Fluid flow is a critical process involved in the valuable metals extraction from low grade ore in heap and dump leaching as well as the release of harmful substances from waste rock piles. The mechanisms by which fluids move through the porous media depend on the fluid properties and the intrinsic properties of the porous media, with permeability being one critical factor. Particle size distribution is a key factor that affects permeability by forming pores of different structure and size. The objective of this research was to assess the particle size distribution in heterogeneous packed ore/rock beds and quantify the effect of particle size distribution on porosity.

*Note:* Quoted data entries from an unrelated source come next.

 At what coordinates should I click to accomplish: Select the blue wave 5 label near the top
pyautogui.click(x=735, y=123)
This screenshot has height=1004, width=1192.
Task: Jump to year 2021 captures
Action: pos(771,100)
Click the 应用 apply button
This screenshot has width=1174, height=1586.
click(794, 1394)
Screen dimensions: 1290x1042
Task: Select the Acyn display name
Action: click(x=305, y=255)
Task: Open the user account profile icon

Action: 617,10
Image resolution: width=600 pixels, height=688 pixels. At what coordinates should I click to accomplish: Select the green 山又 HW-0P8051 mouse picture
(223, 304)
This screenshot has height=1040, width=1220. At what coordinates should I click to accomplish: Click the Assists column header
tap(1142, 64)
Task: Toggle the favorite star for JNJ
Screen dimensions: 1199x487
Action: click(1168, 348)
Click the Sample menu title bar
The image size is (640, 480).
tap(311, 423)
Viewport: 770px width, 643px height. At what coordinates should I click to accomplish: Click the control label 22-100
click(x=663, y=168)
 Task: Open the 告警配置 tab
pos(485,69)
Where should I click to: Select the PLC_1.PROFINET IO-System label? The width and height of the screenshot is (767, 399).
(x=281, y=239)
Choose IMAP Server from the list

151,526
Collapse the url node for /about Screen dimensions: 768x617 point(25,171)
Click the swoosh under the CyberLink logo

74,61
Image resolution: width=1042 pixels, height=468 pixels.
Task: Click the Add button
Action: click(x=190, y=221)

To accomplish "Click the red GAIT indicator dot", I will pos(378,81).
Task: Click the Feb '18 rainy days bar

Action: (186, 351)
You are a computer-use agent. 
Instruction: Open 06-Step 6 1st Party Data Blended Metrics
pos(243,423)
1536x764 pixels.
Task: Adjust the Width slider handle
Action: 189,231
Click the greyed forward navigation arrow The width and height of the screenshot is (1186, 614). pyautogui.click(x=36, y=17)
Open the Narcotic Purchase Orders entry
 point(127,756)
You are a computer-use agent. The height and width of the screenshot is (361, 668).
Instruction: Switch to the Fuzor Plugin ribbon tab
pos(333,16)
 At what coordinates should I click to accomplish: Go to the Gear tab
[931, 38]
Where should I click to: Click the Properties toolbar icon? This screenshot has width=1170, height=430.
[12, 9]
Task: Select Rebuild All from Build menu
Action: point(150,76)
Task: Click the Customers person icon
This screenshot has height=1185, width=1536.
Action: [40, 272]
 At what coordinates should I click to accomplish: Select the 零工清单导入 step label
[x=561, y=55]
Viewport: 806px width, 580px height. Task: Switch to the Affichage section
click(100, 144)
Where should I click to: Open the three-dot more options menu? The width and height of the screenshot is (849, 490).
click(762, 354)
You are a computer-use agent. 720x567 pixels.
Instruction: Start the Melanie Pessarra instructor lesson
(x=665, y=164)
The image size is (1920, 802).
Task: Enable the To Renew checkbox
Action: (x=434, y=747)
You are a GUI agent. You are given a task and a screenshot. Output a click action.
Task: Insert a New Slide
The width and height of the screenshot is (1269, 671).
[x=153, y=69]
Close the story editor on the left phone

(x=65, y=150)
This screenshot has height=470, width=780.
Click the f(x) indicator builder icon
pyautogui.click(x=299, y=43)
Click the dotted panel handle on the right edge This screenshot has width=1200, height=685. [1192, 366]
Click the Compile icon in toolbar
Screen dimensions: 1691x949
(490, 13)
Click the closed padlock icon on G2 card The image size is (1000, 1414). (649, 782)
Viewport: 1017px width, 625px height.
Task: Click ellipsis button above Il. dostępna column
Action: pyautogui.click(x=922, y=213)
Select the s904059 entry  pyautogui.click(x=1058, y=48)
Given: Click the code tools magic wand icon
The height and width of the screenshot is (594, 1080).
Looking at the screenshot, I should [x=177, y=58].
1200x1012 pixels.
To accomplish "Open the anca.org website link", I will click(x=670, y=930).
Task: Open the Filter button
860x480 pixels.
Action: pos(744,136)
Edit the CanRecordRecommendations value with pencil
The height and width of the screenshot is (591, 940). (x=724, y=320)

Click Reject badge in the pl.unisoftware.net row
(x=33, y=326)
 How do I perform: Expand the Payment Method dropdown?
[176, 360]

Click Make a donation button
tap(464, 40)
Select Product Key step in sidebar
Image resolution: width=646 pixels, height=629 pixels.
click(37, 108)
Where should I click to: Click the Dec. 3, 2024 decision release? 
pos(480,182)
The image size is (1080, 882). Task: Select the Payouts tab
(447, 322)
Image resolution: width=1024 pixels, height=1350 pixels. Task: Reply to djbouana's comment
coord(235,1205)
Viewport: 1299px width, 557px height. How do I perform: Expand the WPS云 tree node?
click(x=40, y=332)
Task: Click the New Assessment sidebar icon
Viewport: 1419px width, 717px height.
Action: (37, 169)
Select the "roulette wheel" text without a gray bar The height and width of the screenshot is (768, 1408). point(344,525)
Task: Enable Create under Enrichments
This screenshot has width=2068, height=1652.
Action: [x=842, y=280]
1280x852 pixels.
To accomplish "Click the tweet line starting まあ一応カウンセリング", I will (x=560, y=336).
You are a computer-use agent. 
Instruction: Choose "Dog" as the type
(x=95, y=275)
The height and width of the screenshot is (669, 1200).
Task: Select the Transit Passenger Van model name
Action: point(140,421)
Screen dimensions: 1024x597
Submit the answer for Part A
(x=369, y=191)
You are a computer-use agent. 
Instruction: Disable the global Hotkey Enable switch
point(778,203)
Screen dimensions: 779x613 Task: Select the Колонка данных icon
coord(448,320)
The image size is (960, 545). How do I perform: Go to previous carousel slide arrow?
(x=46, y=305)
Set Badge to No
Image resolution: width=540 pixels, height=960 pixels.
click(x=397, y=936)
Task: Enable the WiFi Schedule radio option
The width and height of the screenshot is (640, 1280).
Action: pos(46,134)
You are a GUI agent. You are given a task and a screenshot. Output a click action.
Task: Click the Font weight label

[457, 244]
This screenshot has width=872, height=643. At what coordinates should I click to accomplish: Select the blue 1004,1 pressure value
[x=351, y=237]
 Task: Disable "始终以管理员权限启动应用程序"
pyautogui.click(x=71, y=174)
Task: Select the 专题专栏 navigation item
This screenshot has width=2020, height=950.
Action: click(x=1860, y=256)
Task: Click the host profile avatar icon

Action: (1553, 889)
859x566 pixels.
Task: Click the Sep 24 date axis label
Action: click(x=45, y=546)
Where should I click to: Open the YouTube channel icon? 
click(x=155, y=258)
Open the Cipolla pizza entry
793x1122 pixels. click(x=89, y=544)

In the studied mine site, the particle size distribution in the dump leach pad was determined by analyzing aerial images of multiple dump faces taken by a drone. Particles spanned a wide range in size from less than 2 cm in diameter to larger than 2 m in diameter, with a P80 to be 2 m. The spatial segregation of fine particles and coarse particles along the dump faces was observed, which may contribute to the formation of preferential flow.The effect of particle size distribution on porosity was quantified by two methods: the bulk density and CT-imaging techniques. Porosities under three particle sorting conditions were studied: narrow-sized particles, poorly sorted particles and well sorted particles. For narrow-sized particles, the porosity measured by the bulk density method decreased as the particle size was increased up to 0.151 mm after which the porosity remained constant in the range tested. The influence of the particle size on the porosity for the well sorted particles was similar to that of the narrow-sized particles from both of the methods. For poorly sorted particles, in both methods, porosity decreased as the fraction of the fine particles added was increased to a certain value, after which the porosity started to increase as the fraction of fine particles was further increased. The results have important implications for metal extraction from run of mine ores using dump leaching and release of contaminants from waste rock piles by influencing fluid flow properties.